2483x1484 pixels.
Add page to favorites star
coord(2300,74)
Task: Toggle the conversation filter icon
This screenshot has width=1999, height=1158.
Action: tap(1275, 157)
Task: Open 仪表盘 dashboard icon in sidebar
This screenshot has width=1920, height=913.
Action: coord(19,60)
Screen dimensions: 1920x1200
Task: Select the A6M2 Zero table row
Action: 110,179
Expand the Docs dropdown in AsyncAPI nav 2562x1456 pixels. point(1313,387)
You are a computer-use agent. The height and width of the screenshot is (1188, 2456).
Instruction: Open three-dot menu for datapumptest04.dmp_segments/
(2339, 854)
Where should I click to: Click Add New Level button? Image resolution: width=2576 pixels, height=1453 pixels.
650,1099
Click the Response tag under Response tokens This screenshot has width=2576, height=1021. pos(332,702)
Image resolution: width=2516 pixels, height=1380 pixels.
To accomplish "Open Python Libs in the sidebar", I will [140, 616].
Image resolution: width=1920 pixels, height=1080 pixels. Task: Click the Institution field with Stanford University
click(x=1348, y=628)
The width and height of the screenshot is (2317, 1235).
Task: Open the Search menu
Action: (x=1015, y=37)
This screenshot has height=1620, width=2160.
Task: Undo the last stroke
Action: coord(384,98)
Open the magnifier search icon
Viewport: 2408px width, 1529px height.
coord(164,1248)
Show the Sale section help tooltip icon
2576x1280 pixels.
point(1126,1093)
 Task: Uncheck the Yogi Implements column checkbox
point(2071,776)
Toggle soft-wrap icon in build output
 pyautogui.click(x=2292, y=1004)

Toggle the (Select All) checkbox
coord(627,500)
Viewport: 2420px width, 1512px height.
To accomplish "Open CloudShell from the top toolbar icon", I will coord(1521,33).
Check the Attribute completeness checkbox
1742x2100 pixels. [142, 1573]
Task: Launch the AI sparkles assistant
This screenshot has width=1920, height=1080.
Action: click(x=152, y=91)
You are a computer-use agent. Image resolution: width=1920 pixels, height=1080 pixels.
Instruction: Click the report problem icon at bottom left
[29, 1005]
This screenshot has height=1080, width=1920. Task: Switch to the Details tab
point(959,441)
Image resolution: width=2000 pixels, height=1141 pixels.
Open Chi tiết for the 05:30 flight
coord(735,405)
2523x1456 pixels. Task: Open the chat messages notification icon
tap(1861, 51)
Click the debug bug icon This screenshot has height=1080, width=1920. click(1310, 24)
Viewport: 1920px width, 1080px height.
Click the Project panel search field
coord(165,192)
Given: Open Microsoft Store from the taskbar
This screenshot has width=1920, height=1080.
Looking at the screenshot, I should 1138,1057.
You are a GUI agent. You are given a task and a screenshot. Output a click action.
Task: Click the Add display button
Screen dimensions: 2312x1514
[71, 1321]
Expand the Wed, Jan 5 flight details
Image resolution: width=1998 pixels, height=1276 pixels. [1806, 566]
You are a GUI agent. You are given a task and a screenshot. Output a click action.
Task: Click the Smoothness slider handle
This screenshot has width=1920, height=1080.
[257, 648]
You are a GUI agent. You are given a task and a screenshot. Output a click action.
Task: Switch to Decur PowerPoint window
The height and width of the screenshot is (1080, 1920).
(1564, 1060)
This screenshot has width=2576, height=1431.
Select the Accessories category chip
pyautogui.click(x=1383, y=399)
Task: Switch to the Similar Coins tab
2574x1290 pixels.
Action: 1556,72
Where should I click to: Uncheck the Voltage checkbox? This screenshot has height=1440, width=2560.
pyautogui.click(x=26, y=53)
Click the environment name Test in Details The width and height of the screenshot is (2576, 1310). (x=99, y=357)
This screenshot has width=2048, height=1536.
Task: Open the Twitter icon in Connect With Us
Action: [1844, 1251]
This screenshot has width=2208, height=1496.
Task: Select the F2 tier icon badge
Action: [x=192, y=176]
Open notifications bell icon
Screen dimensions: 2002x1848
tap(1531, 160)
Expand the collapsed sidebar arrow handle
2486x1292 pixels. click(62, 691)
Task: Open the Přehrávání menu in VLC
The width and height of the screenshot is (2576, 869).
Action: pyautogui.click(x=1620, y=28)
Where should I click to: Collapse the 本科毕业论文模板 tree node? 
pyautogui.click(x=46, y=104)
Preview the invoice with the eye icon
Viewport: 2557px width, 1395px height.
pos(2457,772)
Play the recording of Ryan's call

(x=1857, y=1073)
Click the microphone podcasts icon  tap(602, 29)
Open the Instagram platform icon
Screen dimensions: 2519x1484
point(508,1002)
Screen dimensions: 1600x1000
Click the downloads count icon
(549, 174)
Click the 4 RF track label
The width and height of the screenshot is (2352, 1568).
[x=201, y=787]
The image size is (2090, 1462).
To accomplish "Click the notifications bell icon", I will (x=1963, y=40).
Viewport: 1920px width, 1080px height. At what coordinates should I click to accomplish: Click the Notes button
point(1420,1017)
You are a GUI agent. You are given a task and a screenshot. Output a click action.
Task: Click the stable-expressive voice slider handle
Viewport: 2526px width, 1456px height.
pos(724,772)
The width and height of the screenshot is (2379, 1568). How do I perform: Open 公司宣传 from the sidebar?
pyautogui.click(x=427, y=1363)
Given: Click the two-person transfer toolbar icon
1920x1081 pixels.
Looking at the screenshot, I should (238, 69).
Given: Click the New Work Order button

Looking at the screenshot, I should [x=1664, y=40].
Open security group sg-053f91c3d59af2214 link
■ ■ ■ ■
• [Your objective] Report each line of the listing above that uses the word "slider".

• [Your response]
Task: Click the Smoothness slider handle
Task: Click the stable-expressive voice slider handle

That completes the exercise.